President Ma reiterates principles for US arms purchases
The Taiwan government's request for U.S. arms is based on
the principles that they will be used for defense, cannot be
produced in Taiwan and will replace aging equipment,
President Ma Ying-jeou said Aug. 17.
Ma made the comments while receiving the U.S.-China Economic and Security Review Commission, led by its Vice Chairman Daniel M. Slane, at the Presidential Office in Taipei.
"Taiwan has repeatedly expressed its desire to purchase F-16C/D jet fighters from the U.S., following mainland China's military buildup, which has led to a military imbalance across the Taiwan Strait," Ma said.

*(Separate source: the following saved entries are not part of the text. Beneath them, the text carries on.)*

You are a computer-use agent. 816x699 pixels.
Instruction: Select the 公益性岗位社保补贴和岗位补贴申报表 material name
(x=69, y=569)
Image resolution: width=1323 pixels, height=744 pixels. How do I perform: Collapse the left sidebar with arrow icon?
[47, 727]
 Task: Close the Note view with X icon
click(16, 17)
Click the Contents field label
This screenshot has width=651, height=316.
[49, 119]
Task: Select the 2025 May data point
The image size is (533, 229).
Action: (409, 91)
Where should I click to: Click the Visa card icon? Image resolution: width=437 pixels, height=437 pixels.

He added that ahead of U.S. Vice President Joe Biden's visit to mainland China, "our American friends told us that the U.S. commitment to Taiwan will not change, especially with regard to arms sales to Taiwan."

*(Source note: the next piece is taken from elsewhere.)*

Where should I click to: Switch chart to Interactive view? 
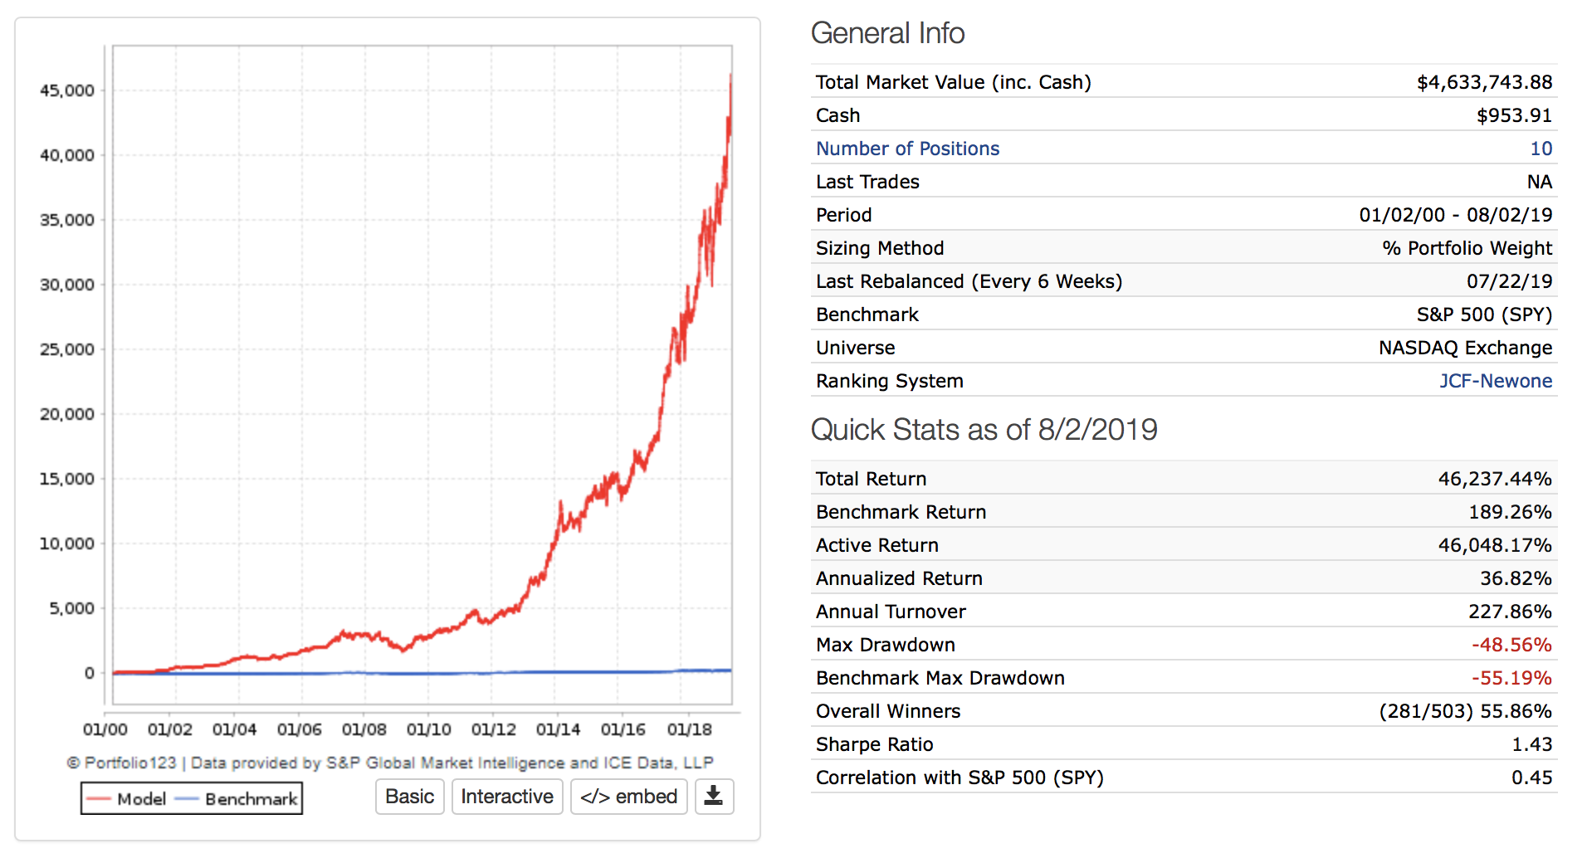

Ma stressed that the U.S. said it would not hold prior consultations with mainland China on arms sales to Taiwan, one of the "six assurances" made by former U.S. President Ronald Reagan in 1982 that Washington said would remain in effect.

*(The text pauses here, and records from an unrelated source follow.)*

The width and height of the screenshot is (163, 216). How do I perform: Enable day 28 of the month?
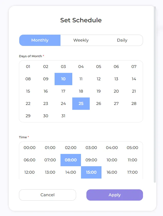pos(134,104)
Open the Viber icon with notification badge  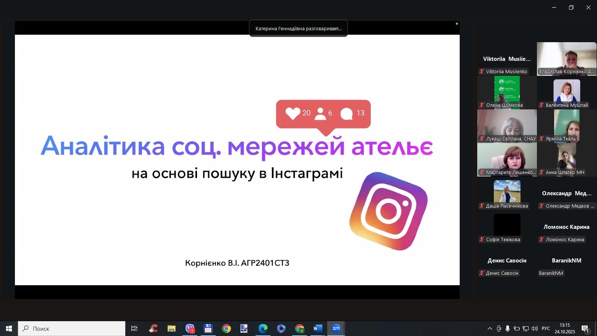point(190,329)
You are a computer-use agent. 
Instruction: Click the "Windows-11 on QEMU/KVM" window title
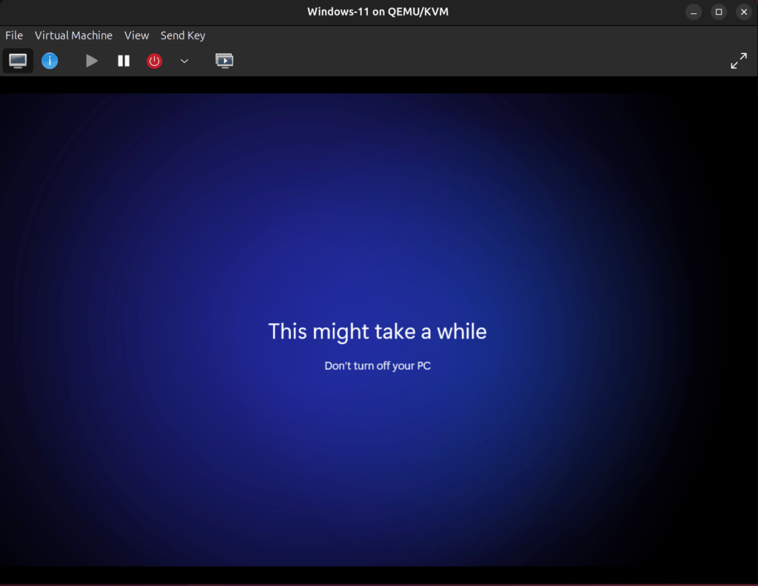pos(378,12)
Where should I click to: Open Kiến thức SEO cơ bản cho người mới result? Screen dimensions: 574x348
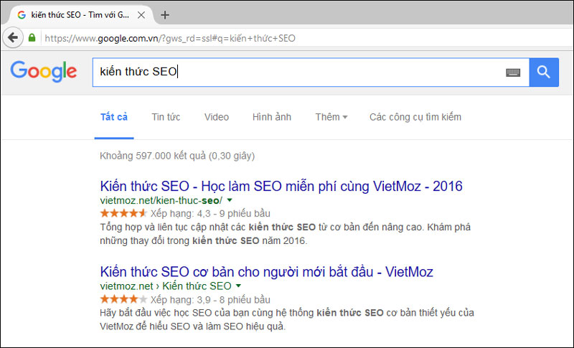[266, 272]
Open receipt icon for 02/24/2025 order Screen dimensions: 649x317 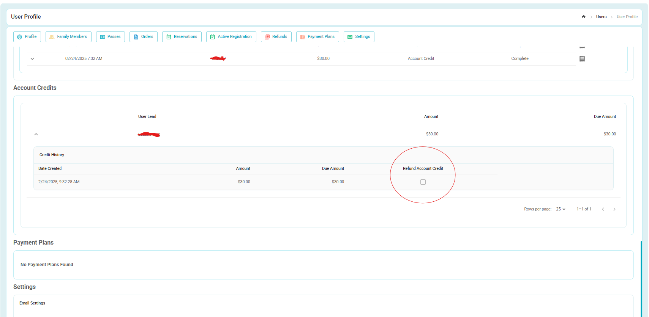582,59
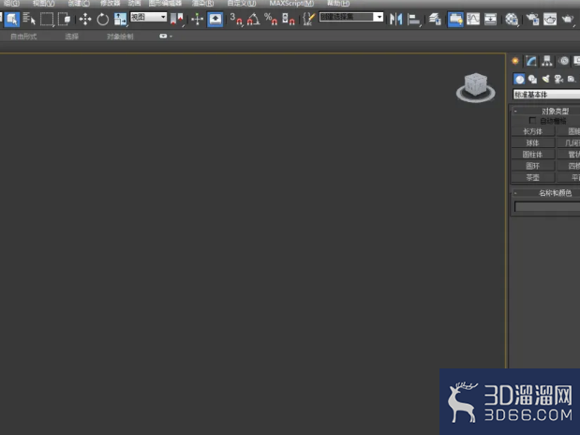Open the MAXScript menu
This screenshot has height=435, width=580.
pos(291,4)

According to Ma, the U.S. is Taiwan's most important partner in the economic, education and national defense sectors. "The Taiwan Relations Act passed by the U.S. Congress in 1979 ensures the safety of Taiwan and allows the two sides to conduct exchanges under secure conditions."
The president also hopes that the U.S. will include Taiwan in its visa-waiver program. He said "Over 410,000 Taiwanese visit the U.S. every year. It is the last important country yet to grant Taiwan the visa-waiver privilege."
Ma pointed out that a total of 117 countries or regions around the world have extended visa-free entry or landing visas to Taiwan citizens.